Bien sûr, aujourd'hui, cela nous semble tout naturel, presque évident, mais à l'époque ! ... Que de combats il fallut mener ! Que de sarcasmes à encaisser ! Que d'incompréhensions à vaincre ! Et ce de la part de tous les échelons du Commandement dont beaucoup nous traitaient ironiquement d'amuseurs publics. Bien rares furent, à l'origine, les responsables vraiment convaincus de l'utilité de notre action, mais je dois dire ici que nous leur devons beaucoup car ils surent nous épauler avec ténacité et efficacité et mener avec nous le bon combat en toutes occasions. Qu'ils soient tous remerciés pour cet foi qu'ils ont ainsi affermie en nous : je pense au Commandant JAUREGUIBERRY, premier Directeur du F.E.F. TOULON nouvelle formule ; au Capitaine de Vaisseau BOURGOIN et à tant d'autres que je ne peux nommer tous, qui nous aidèrent dans notre tâche, tant à PARIS que dans les Régions Maritimes ou dans les diverses Unités de la Marine, convaincus de la justesse de notre combat non seulement en faveur de l'amélioration des conditions de vie du marin, mais aussi et surtout en faveur d'un épanouissement de la personne humaine sur le plan moral et culturel ; cet aspect « éducatif » (comme l'on disait alors) constituant en réalité la finalité essentielle de toute notre action, et la justification même de notre existence.

──────────

- Consigne
Rédigez la suite du texte sur l'action menée en faveur des marins, en reprenant juste après sa dernière phrase. Le matériel qui suit n'a aucun lien avec le texte sur l'action menée en faveur des marins.

- Données fournies
──────────

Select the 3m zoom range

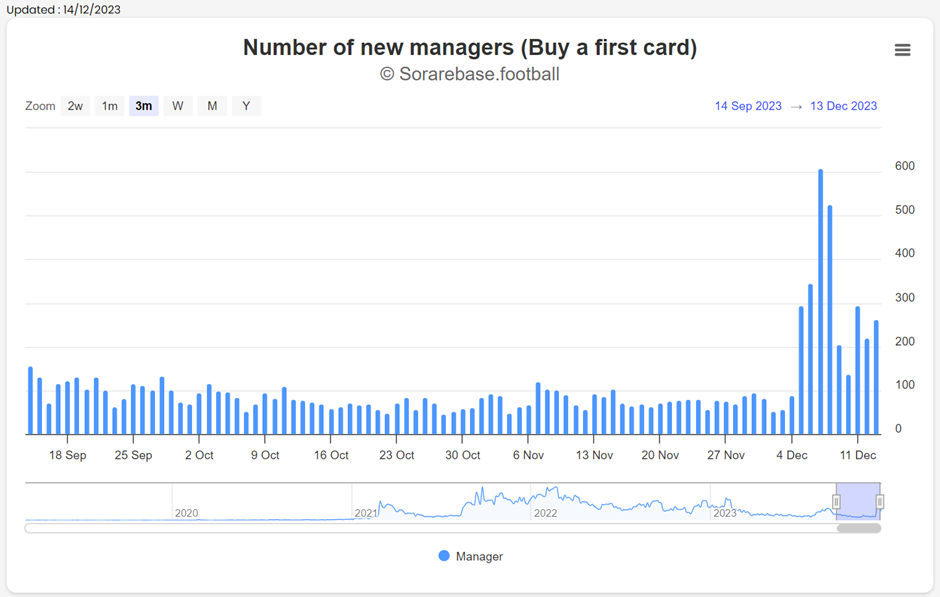pyautogui.click(x=144, y=106)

──────────

- Résultat attendu
Je revois aussi nos camarades disparus : BERGER, Lieutenant de Vaisseau de Réserve, et grand résistant, issu comme moi-même de la Marine Marchande, et fondateur du F.E.F. BREST au moment même où je fondais celui de CHERBOURG, mais avec des difficultés peut-être encore plus grandes ; l'ami BECK, Directeur du Foyer de la B.A.N. LARTIGUE, en Algérie, qui dut faire face en 1955-56 aux tentatives d'intimidation du F.L.N., lequel n'hésita pas a truffer, à plusieurs reprises, la porte de sa petite maison particulière, assez isolée, à TAFARAOUI, de rafales de mitraillette, mais qui tint bon, ainsi que sa famille, dans les conditions que l'on devine ; Elisabeth BOISSAT tragiquement disparue en service commandé dans la catastrophe aérienne de PREMIAN, le 25 novembre 1977, avec son Commandant en Second et tous ses "bons petits" du BAGAD du G.E.M. ST-MANDRIER et dont la Marine, pour perpétuer le souvenir, tint à baptiser de son nom le nouveau Foyer de son Unité.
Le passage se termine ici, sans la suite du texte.